Unemployed in Greenland?

Posted by Conor O'Neill on Tuesday, April 12, 2005

I was watching The Princess Bride for the gazillionth time the other night and had forgotten how many great one liners it has. So the next few postings are all going to have completely unrelated titles from that movie.

Last year I bought a Hauppauge WinTV PVR-350 video capture card. The main reason was to transfer an ancient (vintage 1980) family video to DVD and also to transfer all our Sony HandyCam Video-8 to DVD. This was my third attempt to do this.

The first (in 2000) was to buy an ATI All-in-Wonder 128-Pro. Software was a flakey as hell and I never managed to capture and save the video with sufficent quality. At that time I was trying (and failing) to create VCDs with my CD Burner. Strike 1.

Last year, on impulse, I bought an Avermedia DVD EZMaker USB2.0 to try the same but targetting my new DVD Burner. It was dirt cheap, with good reason. What a piece of shit. Incapable of capturing video with movement without the whole screen degenerating into jaggies. Also didn’t work with most capture software. Strike 2.

Then late last year I got the Hauppauge. Home Run! Captured the whole video in one go, perfect quality (or as perfect as a 24 year old tape can give you) and straight to DVD with no problems.

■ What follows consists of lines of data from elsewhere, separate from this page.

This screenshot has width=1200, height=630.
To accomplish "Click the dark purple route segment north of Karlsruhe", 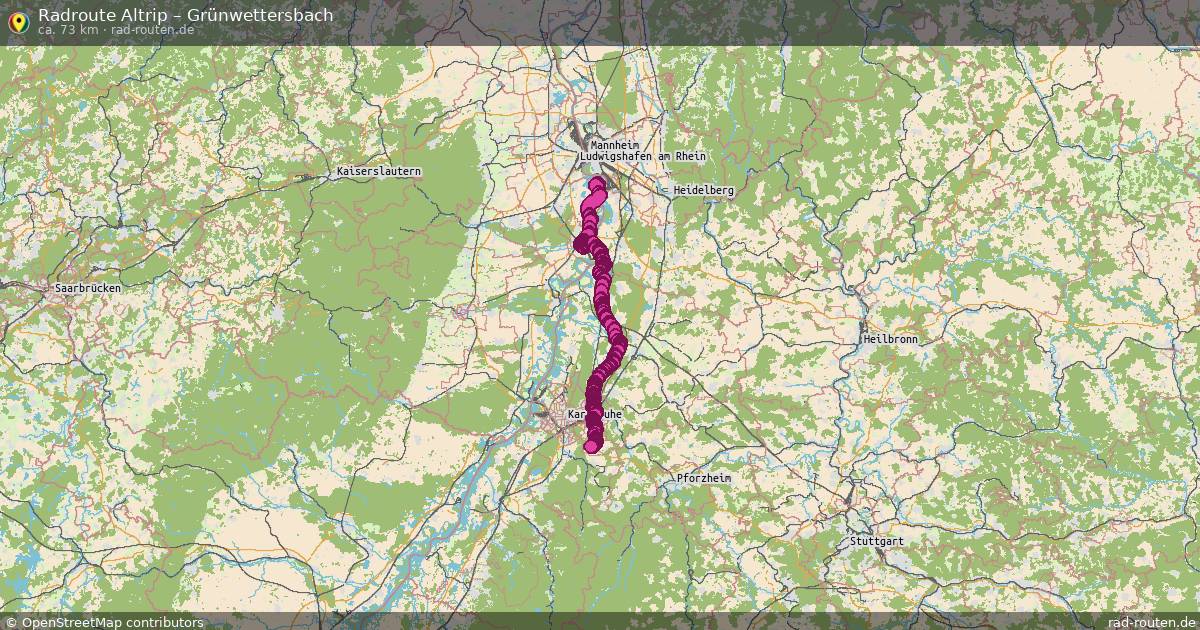I will pyautogui.click(x=597, y=385).

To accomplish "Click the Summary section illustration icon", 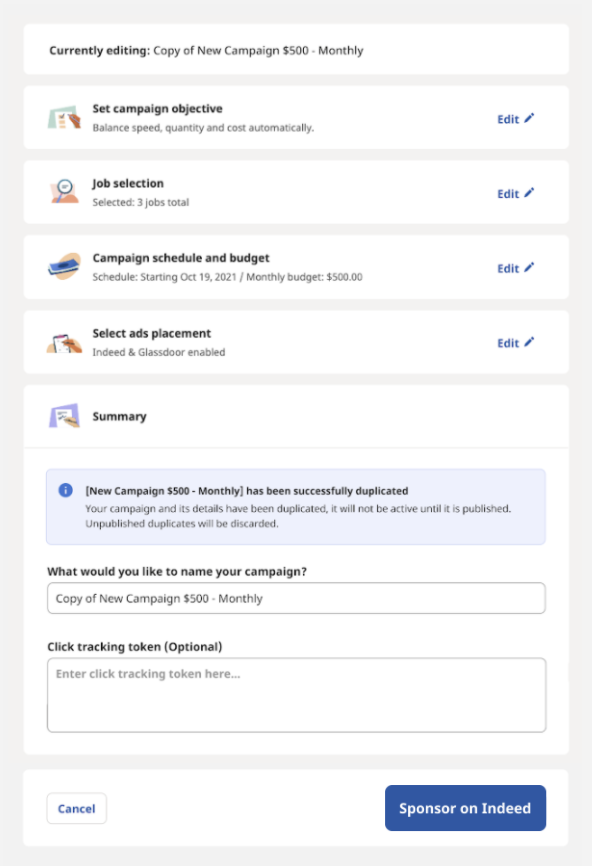I will [65, 416].
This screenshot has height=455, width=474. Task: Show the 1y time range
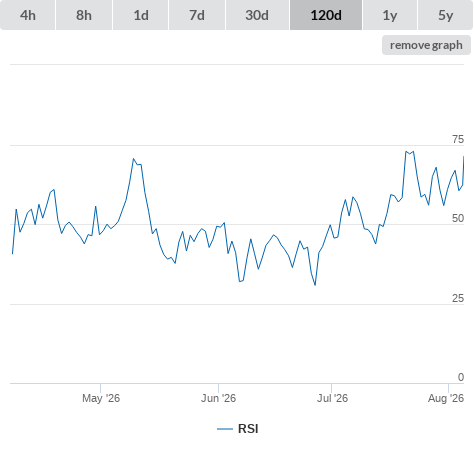tap(390, 15)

I’ve been too busy to do all of the camcorder footage and I’ve kept meaning to hook it up to the TV aerial socket in the home office to check out its TV capabilities.

I finally did this on Sunday. Holy Crap! I now have my own (slightly clunky) Tivo. The software isn’t great but it is functional. The scheduler worked on recording Scrubs (“let’s hang out”, “sure, if by hang out you mean ‘throttle you’"). The main reason for needing this is that Sky doesn’t do ITV (ok, no loss there) or Channel 4. So I’ll never miss another Hugh Fearnley-Whittingstall program again.

In keeping with our telly-addict household, we are also getting Sky+ installed today. As Sky is already digital, it records the MPEG stream to Hard Disk without needing any encoding. The funny thing is that my technophobe Dad was the first in the extended family to get one. Golf is a very strong motivator obviously. We all saw it in action over Easter and all of the men decided they needed one, now! Even Oscar my 5 year old is dying to get it (no more missed episodes of Drake and Josh).

And the poor old VCR is now is a cupboard unconnected to anything. First time I haven’t had a VCR wired up to a TV in 14 years.

Next job is to get TV listings for Ireland working on the WinTV (maybe using SageTV plus xmltv) and then wiring it up to the TV. Two steps forward, one step back.